Ao longo das décadas, o Congresso nos entregou CPIs de todos os calibres: a do PC Farias, a dos Correios, a da Covid. Mais recentemente, a do 8/1. Lá atrás, nos anos 1950, a CPI da Última Hora, quando a UDN de Lacerda decidiu usar o Congresso como trincheira contra Getúlio Vargas e o jornal aliado de Samuel Wainer. Desde então, ficou claro que uma CPI pode servir a muitos propósitos, inclusive à guerra política travestida de investigação republicana. A verdade, afinal, é que a CPI, no Brasil, serve menos para punir e mais para projetar a culpa dos outros ou a própria imagem.
E o povo assiste, torce, ri, compartilha, reclama. Porque CPI, no Brasil, não é só instrumento legislativo. É forma de entretenimento. É catarse. É política pop
Agora, duas novas frentes se desenham: a CPMI do INSS, prestes a ser instalada, e a já ruidosa CPI das Bets. A primeira tenta apurar uma das maiores fraudes já vistas contra aposentados brasileiros. A segunda, mais histriônica, mergulha na promíscua relação entre influenciadores digitais e o mercado de apostas online.
Na CPMI do INSS, o governo até tentou conter o dano, mas até parlamentares da base aliada assinaram o requerimento, contrariando o Planalto.

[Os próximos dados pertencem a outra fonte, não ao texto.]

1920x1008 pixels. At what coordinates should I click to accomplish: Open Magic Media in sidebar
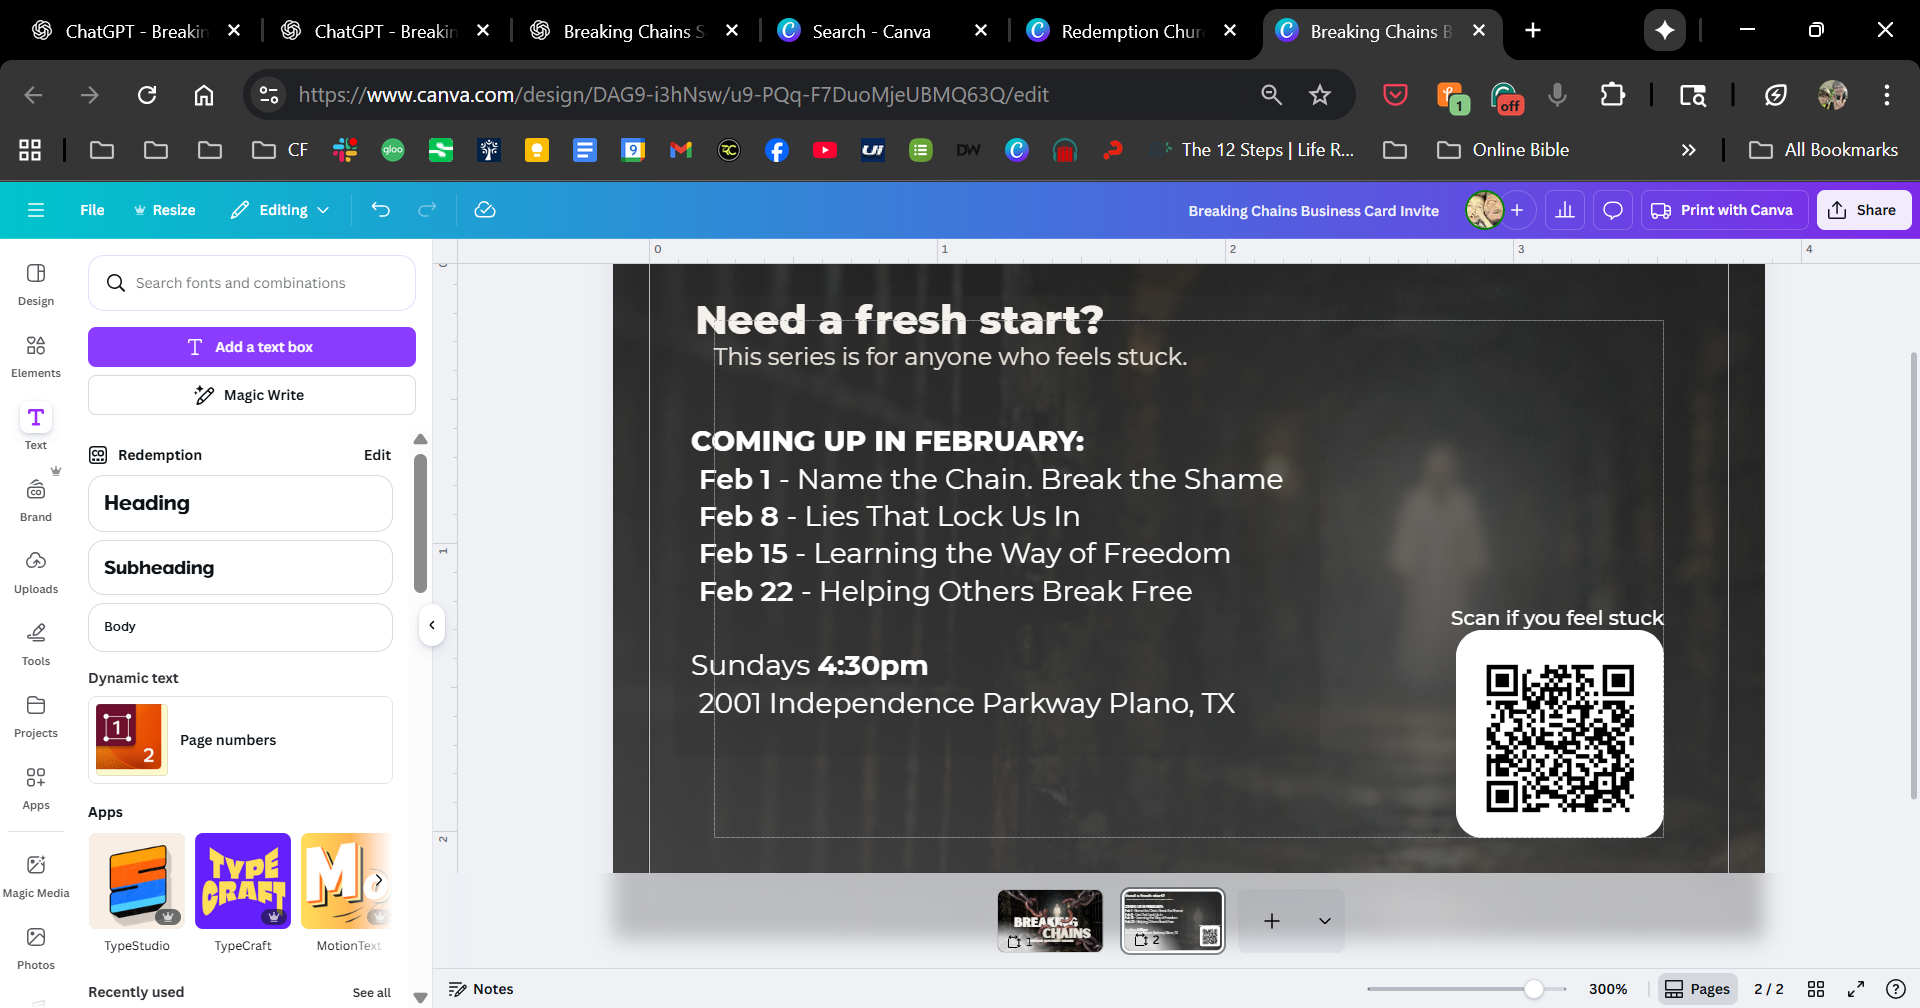36,876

O ministro da Previdência, Wolney Queiroz, que antes era o número 2 de uma gestão que agora diz querer moralizar, foi ao Senado se explicar. Disse o que pôde, omitiu o que quis e teve de ouvir lições de Sergio Moro, que havia anos não vinha dando lição a ninguém.
Na CPI das Bets, o constrangimento deu lugar ao delírio. Virginia Fonseca, a influenciadora de 50 milhões de seguidores e discurso de CEO de si mesma, foi ao Senado com moletom rosa, garrafinha da marca e o rosto da filha estampado no peito. Disse que não promovia apostas, só mostrava como funcionava – tipo um traficante que só explica a química do pó. Quando tentou responder, esqueceu o nome da própria contratante. Quando tentou se defender, se incriminou. E ainda virou meme por lamber o microfone.
No fim do dia, não sobrou nada: nem argumento, nem credibilidade.
Talvez esse seja o verdadeiro retrato do país: enquanto velhinhos tentam entender por que sumiu dinheiro da pensão e jovens acham que vão ficar ricos apostando o que não têm em jogo manipulado, os palácios de Brasília seguem montando CPIs como se fossem roteiros de temporada.
E o povo assiste, torce, ri, compartilha, reclama. Porque CPI, no Brasil, não é só instrumento legislativo. É forma de entretenimento. É catarse. É política pop. Mas, principalmente, é o último estágio antes do arquivamento geral porque, por aqui, todo escândalo ganha uma comissão, mas quase nenhum ganha justiça.